• Written request
Reproduce the lines of the listing below verbatim, from the line with "Bookmark page with star icon" to the line with "Looking at the", including both of those lines.

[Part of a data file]
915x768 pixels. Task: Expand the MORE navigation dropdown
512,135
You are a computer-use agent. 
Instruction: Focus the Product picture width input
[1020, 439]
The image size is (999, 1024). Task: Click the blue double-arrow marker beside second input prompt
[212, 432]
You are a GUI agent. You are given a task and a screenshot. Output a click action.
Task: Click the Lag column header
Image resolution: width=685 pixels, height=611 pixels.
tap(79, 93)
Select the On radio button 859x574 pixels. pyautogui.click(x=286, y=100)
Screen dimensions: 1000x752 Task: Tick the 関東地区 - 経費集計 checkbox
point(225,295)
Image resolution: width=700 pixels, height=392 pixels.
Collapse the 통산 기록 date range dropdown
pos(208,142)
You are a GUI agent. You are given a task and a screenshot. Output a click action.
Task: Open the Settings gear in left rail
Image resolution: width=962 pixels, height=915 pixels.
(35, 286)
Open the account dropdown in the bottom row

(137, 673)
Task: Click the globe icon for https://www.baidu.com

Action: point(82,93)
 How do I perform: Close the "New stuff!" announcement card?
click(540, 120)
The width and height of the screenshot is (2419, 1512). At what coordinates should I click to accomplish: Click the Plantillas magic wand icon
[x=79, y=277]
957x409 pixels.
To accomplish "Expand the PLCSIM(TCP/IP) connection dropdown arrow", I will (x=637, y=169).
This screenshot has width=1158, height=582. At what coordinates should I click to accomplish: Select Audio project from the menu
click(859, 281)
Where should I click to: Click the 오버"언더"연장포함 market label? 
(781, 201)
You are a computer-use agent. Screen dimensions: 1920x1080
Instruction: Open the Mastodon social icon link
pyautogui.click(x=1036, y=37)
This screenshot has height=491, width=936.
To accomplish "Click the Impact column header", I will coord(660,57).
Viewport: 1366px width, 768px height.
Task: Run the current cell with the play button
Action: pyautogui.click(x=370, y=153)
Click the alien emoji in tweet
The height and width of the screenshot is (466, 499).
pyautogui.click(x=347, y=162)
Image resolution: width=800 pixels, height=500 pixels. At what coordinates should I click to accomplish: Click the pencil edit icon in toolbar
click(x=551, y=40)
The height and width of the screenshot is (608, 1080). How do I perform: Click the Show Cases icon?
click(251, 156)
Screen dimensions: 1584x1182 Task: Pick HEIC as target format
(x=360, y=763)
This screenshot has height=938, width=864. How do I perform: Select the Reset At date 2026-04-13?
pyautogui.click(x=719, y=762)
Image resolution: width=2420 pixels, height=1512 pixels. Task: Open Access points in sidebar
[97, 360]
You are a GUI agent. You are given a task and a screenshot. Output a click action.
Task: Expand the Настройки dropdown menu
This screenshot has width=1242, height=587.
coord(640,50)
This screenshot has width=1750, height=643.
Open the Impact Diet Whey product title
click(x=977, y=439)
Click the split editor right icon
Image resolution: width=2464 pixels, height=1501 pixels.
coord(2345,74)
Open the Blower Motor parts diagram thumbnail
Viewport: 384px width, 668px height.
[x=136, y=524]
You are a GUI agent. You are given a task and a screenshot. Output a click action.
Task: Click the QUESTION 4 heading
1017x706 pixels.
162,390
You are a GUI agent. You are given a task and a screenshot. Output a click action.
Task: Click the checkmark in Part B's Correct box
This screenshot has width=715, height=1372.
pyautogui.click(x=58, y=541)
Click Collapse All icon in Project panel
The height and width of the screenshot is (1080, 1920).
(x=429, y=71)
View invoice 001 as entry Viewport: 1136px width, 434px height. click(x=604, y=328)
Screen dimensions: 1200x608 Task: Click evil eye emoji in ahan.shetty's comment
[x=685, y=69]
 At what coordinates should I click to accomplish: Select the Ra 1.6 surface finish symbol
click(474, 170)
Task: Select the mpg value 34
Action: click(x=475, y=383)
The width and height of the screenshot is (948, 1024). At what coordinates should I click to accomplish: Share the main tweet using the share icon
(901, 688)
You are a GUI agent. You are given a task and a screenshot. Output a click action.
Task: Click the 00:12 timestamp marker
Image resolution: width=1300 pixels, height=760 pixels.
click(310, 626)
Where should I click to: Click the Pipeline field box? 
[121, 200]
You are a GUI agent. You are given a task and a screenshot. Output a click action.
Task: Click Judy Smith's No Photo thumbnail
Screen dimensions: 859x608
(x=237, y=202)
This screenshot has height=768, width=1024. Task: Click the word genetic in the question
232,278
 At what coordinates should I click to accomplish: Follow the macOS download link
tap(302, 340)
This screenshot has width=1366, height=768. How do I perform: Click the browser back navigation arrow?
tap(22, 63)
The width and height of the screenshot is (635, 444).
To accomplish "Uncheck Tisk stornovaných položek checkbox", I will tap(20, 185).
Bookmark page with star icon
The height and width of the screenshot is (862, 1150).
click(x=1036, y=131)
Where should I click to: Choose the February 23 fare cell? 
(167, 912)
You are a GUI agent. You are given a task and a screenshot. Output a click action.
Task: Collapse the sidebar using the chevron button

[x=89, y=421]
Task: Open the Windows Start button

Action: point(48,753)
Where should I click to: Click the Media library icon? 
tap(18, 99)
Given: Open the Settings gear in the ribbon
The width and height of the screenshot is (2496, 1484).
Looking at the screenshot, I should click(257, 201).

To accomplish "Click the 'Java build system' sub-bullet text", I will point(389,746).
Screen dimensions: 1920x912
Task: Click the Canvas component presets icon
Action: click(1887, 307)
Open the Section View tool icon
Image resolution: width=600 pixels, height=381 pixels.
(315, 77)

• Answer to this task
Bookmark page with star icon
The height and width of the screenshot is (862, 1150).
click(x=1036, y=131)
Where should I click to: Choose the February 23 fare cell? 
(167, 912)
You are a GUI agent. You are given a task and a screenshot. Output a click action.
Task: Collapse the sidebar using the chevron button

[x=89, y=421]
Task: Open the Windows Start button

Action: point(48,753)
Where should I click to: Click the Media library icon? 
tap(18, 99)
Given: Open the Settings gear in the ribbon
The width and height of the screenshot is (2496, 1484).
Looking at the screenshot, I should click(257, 201).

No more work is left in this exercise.